Thursday, July 25, 2013
Mira the Matadora
Mira the Matadora 16 x 20, Acrylic on Illustration Board on Plywood, 2013
My latest entry in this continuing series of adventurous modern women is the image of Mira the Matadora. This is set in an informal bull ring on a ranch where fighting bulls are raised. Mira is about to participate in a tienta, a testing of the bulls. She is preparing to enter the ring. To her left, drapped over the barrier is the bullfighter's cape, with its gold/saffron lining -- the front is a light violet or magenta. This large, semicircular cape is used by toreros in the early stages of the corrida or bullfight. Mira is holding the smaller, red matador's cape, or muleta which is used at the conclusion of the corrida when the bull would be killed with a the red-hilted sword she is holding in her right hand. Mira is dressed informally in the traje de corto in which are garbed novice bullfighters not yet entitled to wear the familiar gold festooned traje de luces. However, this attractive costume has often been worn by choice by many established female bullfighters, matadoras. It should be mentioned that lady bullfighters are not as rare as one might imagine.
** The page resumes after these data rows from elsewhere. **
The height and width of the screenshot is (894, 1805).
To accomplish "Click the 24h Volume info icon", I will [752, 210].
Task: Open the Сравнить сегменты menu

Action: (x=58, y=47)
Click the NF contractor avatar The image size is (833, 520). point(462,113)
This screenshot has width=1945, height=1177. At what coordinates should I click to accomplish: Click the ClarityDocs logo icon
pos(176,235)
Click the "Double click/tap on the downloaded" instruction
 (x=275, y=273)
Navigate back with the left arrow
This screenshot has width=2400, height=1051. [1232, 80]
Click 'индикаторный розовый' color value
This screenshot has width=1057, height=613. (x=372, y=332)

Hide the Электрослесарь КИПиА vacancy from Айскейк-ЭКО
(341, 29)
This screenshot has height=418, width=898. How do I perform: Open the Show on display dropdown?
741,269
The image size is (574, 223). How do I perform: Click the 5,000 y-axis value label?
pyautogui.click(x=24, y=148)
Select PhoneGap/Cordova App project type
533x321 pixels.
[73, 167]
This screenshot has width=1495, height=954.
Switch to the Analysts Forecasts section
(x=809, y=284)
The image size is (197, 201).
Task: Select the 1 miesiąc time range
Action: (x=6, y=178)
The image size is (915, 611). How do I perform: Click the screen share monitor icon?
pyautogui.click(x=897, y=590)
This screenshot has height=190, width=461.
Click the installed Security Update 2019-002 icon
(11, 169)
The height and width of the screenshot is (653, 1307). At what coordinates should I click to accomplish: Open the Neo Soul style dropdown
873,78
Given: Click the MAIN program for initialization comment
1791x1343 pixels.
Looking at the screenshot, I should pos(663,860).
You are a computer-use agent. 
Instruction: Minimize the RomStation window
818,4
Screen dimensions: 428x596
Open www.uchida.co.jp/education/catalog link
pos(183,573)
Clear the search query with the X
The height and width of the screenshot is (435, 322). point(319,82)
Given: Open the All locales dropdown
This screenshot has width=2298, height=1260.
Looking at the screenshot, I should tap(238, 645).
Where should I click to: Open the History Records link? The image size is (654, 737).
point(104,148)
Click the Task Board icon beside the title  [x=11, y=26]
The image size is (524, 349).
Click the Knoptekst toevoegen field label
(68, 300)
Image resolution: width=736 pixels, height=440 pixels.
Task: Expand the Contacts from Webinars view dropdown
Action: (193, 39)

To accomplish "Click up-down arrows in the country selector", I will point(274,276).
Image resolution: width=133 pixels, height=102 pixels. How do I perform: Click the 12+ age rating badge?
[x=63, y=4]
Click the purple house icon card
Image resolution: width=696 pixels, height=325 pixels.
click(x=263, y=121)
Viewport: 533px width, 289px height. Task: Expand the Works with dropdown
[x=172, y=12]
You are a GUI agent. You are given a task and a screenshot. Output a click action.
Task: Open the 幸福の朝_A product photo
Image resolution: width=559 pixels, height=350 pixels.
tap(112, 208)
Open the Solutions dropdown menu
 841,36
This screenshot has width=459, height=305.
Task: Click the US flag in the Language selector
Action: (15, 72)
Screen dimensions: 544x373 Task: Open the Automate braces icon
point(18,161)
Women were in the bullfighting ring as early as the 17th Century; a premier matadora of the century was a nun! Spain has since outlawed women matadors, but not so in other bullfighting countries. Although she mostly fought in the Portuguese style, from horseback, one of the most noted bullfighters of the mid 20th Century was Conchita Cintron. She was from Peru, but her father was a Puerto Rican businessman and her mother an American with early New England ancestry (some of which I share, making Conchita a 7th cousin of mine). In the 1950's two American women burst onto the bullfighting scene, Patricia McCormick from St. Louis and Bette Ford, a fashion and product model who was the subject of an Oscar-nominated short The Beauty and the Bull. (After an illustrious career in the ring, Bette married John Meston, creator and writer of Gunsmoke and established an enduring career as an actress.)